== Items ==
--- begin ---

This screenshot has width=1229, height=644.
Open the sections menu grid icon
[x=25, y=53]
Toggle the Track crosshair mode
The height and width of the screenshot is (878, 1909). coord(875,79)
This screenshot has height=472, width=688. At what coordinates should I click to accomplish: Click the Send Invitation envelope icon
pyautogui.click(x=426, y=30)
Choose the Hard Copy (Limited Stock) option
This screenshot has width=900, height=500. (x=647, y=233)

--- end ---
--- begin ---

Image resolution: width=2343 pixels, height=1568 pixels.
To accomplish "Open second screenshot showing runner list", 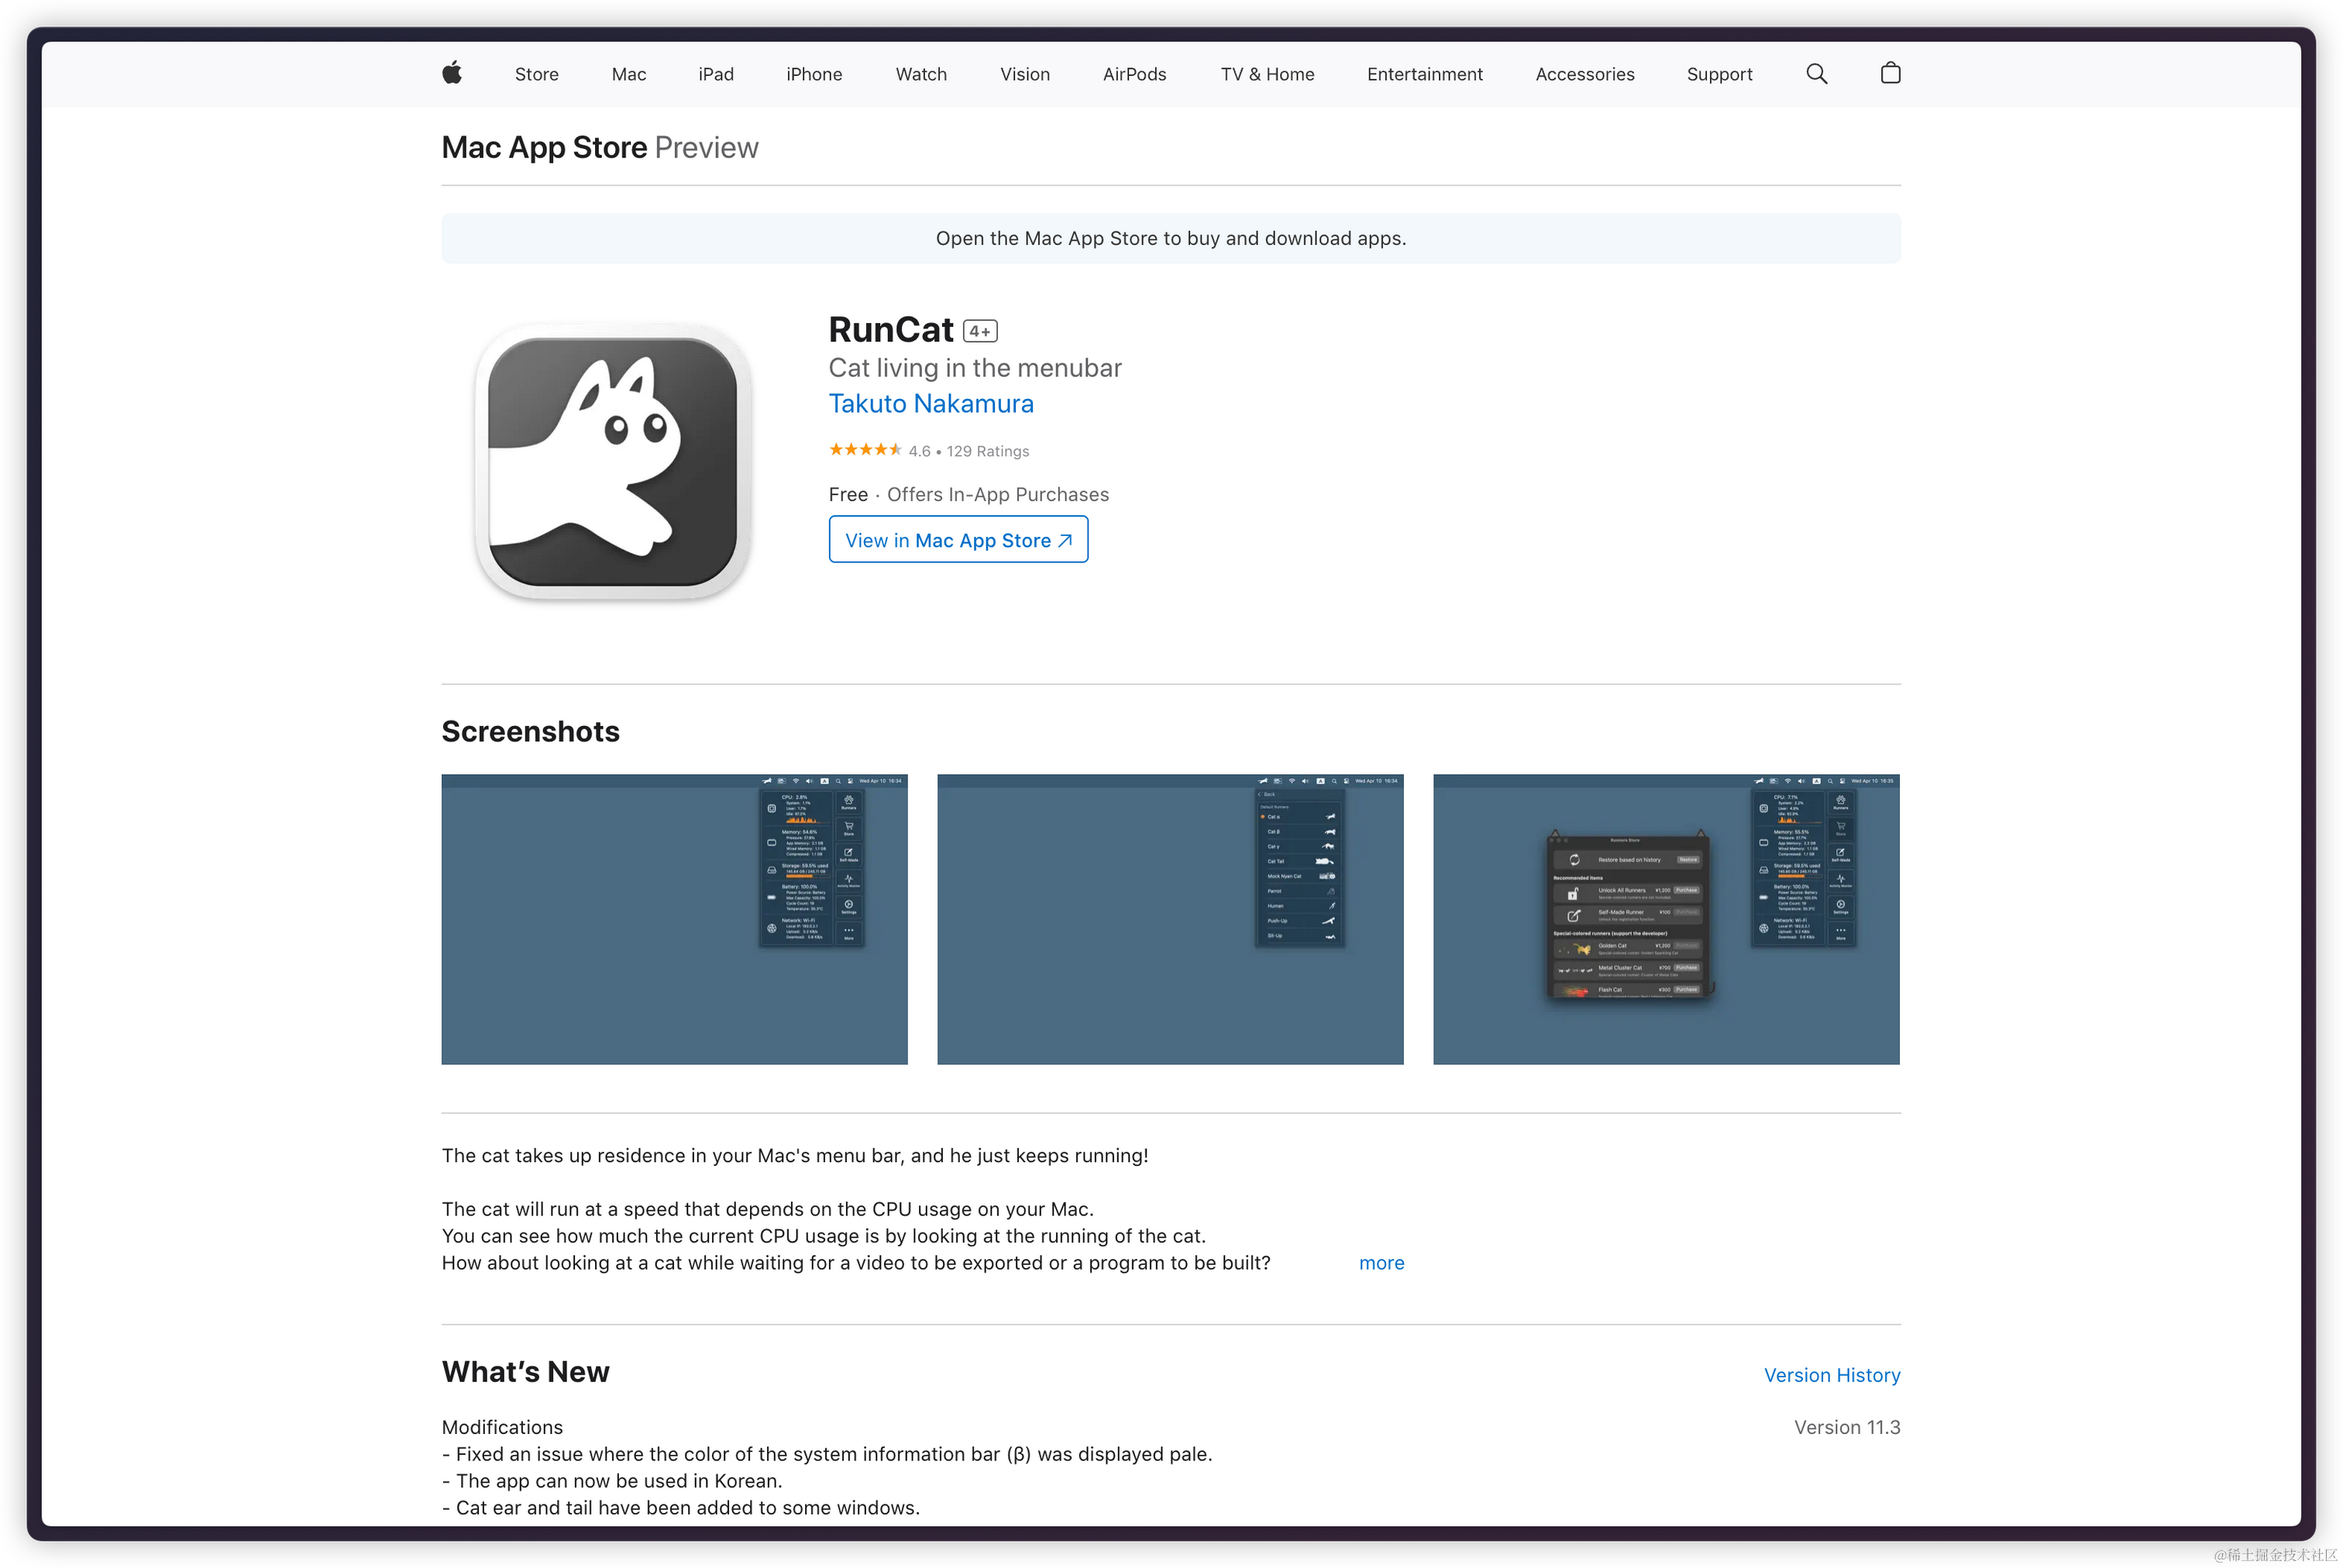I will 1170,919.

--- end ---

Rewrite the records from the line containing "This screenshot has width=1229, height=644." through the line containing "This screenshot has width=900, height=500." as a numbered list, leaving out any blank lines.

1. This screenshot has width=1229, height=644.
2. Open the sections menu grid icon
3. [x=25, y=53]
4. Toggle the Track crosshair mode
5. The height and width of the screenshot is (878, 1909). coord(875,79)
6. This screenshot has height=472, width=688. At what coordinates should I click to accomplish: Click the Send Invitation envelope icon
7. pyautogui.click(x=426, y=30)
8. Choose the Hard Copy (Limited Stock) option
9. This screenshot has width=900, height=500. (x=647, y=233)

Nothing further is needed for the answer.